Records from a data source
──────────────────────────────

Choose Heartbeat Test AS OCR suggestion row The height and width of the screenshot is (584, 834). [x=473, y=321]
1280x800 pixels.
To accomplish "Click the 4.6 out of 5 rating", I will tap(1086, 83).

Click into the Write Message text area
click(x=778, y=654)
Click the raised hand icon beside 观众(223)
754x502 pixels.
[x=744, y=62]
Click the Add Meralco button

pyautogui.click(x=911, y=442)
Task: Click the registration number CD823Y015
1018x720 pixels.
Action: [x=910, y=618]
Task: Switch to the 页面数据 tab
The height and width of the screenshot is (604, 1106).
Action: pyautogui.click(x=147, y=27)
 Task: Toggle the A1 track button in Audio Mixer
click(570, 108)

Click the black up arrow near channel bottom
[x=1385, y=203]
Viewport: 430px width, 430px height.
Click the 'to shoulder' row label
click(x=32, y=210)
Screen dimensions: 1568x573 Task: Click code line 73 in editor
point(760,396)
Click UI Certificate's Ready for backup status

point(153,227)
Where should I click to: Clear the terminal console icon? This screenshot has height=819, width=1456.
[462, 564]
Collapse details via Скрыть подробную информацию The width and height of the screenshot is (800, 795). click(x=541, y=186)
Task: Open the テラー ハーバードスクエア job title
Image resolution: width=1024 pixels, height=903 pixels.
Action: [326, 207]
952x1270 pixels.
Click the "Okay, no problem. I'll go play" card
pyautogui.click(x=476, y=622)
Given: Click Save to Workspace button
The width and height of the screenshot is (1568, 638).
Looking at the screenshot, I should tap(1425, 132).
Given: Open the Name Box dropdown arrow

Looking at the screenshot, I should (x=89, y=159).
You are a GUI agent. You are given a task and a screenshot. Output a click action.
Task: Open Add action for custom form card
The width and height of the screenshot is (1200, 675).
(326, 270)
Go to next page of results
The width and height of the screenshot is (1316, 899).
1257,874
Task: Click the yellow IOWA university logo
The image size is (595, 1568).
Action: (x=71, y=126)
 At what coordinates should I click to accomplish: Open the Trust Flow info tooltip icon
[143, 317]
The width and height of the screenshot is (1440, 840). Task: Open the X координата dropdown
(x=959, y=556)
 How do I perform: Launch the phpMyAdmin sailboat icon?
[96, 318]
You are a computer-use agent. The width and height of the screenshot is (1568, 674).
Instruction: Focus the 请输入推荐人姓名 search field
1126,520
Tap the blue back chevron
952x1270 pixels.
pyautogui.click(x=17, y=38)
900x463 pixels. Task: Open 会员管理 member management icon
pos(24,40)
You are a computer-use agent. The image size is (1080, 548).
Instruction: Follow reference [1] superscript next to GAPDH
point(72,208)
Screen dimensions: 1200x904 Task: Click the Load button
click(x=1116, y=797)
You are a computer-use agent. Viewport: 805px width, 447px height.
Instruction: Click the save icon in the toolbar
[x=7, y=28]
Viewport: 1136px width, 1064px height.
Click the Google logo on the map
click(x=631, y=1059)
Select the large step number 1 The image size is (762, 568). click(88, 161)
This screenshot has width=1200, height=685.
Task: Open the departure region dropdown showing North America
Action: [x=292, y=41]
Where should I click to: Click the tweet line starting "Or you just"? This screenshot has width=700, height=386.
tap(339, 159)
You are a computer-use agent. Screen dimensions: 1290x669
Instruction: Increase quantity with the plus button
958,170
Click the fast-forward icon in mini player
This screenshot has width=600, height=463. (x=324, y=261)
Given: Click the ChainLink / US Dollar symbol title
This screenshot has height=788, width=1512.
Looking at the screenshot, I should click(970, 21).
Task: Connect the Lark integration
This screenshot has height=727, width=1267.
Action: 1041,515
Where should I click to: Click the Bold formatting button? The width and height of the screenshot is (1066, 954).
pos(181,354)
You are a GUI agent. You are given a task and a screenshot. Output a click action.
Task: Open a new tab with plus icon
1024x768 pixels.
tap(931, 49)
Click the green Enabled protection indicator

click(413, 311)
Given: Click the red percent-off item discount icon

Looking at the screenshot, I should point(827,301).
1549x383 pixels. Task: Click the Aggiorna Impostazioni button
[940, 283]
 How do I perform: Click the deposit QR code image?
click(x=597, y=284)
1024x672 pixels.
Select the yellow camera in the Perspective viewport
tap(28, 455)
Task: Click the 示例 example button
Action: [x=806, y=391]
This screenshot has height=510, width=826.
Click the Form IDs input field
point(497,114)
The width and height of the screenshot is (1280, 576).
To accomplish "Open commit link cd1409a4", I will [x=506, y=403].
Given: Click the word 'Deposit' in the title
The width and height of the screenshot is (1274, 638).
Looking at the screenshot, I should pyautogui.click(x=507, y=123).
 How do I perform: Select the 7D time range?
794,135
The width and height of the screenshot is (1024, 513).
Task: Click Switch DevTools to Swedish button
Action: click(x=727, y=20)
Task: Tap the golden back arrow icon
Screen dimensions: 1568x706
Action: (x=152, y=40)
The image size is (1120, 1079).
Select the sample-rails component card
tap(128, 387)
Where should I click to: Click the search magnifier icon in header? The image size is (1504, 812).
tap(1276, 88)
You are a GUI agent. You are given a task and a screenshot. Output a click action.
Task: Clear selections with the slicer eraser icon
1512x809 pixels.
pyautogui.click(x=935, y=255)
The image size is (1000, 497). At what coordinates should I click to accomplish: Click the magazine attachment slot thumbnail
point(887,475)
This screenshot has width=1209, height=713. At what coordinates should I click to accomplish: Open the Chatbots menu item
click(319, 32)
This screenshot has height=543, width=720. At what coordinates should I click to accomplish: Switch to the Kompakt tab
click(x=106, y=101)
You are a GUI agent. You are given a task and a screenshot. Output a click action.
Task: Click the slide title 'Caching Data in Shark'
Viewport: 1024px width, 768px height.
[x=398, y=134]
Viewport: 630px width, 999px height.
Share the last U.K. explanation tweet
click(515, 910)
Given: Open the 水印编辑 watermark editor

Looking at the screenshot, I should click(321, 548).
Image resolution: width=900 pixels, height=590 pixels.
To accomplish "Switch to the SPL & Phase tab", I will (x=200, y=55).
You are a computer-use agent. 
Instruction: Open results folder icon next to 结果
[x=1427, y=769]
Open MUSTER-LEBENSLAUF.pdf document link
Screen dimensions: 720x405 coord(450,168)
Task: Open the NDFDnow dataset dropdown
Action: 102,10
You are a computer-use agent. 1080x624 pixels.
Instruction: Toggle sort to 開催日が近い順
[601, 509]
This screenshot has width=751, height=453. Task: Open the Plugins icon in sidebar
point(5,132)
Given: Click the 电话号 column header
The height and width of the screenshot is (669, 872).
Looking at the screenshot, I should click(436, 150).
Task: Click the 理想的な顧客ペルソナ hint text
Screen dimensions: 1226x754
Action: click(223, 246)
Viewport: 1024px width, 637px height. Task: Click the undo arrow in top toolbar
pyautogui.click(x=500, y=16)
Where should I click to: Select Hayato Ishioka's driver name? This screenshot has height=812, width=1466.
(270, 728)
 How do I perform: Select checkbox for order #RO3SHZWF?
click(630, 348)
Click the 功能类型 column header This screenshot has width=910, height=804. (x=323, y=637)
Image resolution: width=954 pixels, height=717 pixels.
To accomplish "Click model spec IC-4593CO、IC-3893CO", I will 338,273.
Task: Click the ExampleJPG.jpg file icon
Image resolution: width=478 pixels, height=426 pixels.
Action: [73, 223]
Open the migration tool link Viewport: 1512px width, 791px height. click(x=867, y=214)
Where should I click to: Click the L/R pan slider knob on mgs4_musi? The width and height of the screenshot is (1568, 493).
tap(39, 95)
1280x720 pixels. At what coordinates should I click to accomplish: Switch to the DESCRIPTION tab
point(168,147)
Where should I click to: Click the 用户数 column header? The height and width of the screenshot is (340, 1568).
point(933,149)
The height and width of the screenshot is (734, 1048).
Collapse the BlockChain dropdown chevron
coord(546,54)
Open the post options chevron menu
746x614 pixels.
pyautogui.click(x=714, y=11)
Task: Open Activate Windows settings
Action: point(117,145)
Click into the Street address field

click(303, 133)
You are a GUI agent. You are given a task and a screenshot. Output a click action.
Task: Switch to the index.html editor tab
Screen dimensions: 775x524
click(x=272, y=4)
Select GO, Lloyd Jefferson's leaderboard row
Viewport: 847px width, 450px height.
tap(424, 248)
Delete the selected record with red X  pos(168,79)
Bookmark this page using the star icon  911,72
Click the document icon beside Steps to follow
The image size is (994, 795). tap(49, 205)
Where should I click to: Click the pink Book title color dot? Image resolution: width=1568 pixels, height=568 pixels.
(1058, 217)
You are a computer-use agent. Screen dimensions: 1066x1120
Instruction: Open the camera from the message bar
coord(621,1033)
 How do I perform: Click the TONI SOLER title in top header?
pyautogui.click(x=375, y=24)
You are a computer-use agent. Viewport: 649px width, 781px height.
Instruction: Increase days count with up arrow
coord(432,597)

──────────────────────────────

* TASK ITEM:
Some lines of the records above contain the word "page". How many are there? Reply with the number alone.

* COMPLETED TASK:
2